---------- Passage to read
Microbiology of decomposition is the study of all microorganisms involved in decomposition, the chemical and physical processes during which organic matter is broken down and reduced to its original elements.

Decomposition microbiology can be divided into two fields of interest, namely the decomposition of plant materials and the decomposition of cadavers and carcasses.

The decomposition of plant materials is commonly studied in order to understand the cycling of carbon within a given environment and to understand the subsequent impacts on soil quality. Plant material decomposition is also often referred to as composting. The decomposition of cadavers and carcasses has become an important field of study within forensic taphonomy.
--------------------
---------- Information given
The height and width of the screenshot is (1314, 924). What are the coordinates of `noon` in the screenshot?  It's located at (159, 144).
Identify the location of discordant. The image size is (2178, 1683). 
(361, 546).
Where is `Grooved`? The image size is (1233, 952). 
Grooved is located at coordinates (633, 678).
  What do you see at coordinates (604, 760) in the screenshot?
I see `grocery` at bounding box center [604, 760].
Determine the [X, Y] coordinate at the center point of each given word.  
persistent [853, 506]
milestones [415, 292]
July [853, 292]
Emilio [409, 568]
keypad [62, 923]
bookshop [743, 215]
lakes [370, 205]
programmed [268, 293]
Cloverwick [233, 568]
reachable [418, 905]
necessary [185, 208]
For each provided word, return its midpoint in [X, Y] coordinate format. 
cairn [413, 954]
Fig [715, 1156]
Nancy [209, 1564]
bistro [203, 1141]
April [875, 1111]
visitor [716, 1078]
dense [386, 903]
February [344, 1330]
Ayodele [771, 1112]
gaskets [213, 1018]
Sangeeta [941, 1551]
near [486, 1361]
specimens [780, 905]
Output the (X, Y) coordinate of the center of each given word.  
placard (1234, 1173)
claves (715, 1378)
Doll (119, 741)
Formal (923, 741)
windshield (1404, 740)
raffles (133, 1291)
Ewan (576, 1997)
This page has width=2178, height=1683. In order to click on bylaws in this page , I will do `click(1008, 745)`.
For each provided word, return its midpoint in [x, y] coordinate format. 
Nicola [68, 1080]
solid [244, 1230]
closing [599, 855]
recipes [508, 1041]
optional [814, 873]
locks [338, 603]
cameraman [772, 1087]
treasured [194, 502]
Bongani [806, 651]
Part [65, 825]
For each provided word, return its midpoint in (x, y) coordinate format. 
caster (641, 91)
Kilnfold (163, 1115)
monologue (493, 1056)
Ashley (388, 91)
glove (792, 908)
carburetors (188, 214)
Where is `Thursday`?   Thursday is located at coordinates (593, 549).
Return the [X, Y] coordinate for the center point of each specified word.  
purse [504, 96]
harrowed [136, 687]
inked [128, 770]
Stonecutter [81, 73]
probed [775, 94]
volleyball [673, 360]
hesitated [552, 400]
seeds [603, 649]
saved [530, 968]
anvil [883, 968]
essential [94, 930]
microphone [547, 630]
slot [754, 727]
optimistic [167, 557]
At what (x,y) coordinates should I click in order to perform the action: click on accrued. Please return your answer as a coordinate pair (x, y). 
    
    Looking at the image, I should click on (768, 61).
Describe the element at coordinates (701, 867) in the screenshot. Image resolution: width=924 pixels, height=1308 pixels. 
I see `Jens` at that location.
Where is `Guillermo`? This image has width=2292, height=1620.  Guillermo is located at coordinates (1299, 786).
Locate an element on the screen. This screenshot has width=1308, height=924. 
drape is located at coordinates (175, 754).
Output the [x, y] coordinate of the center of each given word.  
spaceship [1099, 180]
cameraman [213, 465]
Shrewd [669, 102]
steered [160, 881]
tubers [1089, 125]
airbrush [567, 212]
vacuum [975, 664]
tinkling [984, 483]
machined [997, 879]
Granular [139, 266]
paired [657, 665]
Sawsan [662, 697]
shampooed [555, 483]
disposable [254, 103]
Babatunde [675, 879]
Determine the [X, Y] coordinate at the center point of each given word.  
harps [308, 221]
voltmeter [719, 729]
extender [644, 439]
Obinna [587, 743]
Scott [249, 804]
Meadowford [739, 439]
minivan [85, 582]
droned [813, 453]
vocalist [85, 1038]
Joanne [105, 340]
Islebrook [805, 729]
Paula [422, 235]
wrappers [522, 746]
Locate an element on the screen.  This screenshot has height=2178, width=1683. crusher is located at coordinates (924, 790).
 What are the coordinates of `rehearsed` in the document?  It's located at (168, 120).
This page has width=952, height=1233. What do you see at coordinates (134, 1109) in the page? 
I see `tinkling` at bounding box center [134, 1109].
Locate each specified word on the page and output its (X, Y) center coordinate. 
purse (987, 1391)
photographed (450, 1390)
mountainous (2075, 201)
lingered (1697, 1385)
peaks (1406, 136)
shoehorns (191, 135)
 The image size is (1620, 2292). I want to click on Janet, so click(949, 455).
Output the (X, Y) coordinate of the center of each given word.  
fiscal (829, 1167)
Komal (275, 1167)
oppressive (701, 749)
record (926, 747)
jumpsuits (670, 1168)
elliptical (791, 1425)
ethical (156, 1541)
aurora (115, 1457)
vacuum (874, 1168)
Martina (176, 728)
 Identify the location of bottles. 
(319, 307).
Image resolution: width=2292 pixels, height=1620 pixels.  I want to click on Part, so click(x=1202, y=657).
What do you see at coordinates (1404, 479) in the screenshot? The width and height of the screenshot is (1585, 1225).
--------------------
### [Work to complete]
a – In the passage on decomposition microbiology, what other name is often used for plant material decomposition?
b – Go on with the passage on decomposition microbiology, starting after its last sentence.

### [Your written answers]
a – Composting.

b –
==Decomposition microbiology of plant materials==

The breakdown of vegetation is highly dependent on oxygen and moisture levels. During decomposition, microorganisms require oxygen for their respiration. If anaerobic conditions dominate the decomposition environment, microbial activity will be slow and thus decomposition will be slow. Appropriate moisture levels are required for microorganisms to proliferate and to actively decompose organic matter. In arid environments, bacteria and fungi dry out and are unable to take part in decomposition. In wet environments, anaerobic conditions will develop and decomposition can also be considerably slowed down. Decomposing microorganisms also require the appropriate plant substrates in order to achieve good levels of decomposition. This usually translates to having appropriate carbon to nitrogen ratios (C:N). The ideal composting carbon-to-nitrogen ratio is thought to be approximately 30:1. As in any microbial process, the decomposition of plant litter by microorganisms will also be dependent on temperature. For example, leaves on the ground will not undergo decomposition during the winter months where snow cover occurs as temperatures are too low to sustain microbial activities.

==Decomposition microbiology of cadavers and carcasses==

The decomposition processes of cadavers and carcasses are studied within the field of forensic taphonomy in order to:
- aid in the estimation of post-mortem interval (PMI) or time since death;
- aid in the location of potential clandestine graves.

Decomposition microbiology as applied to forensic taphonomy can be divided into 2 groups of studies:
- microorganisms from within the body;
- microorganisms from the decomposition environment.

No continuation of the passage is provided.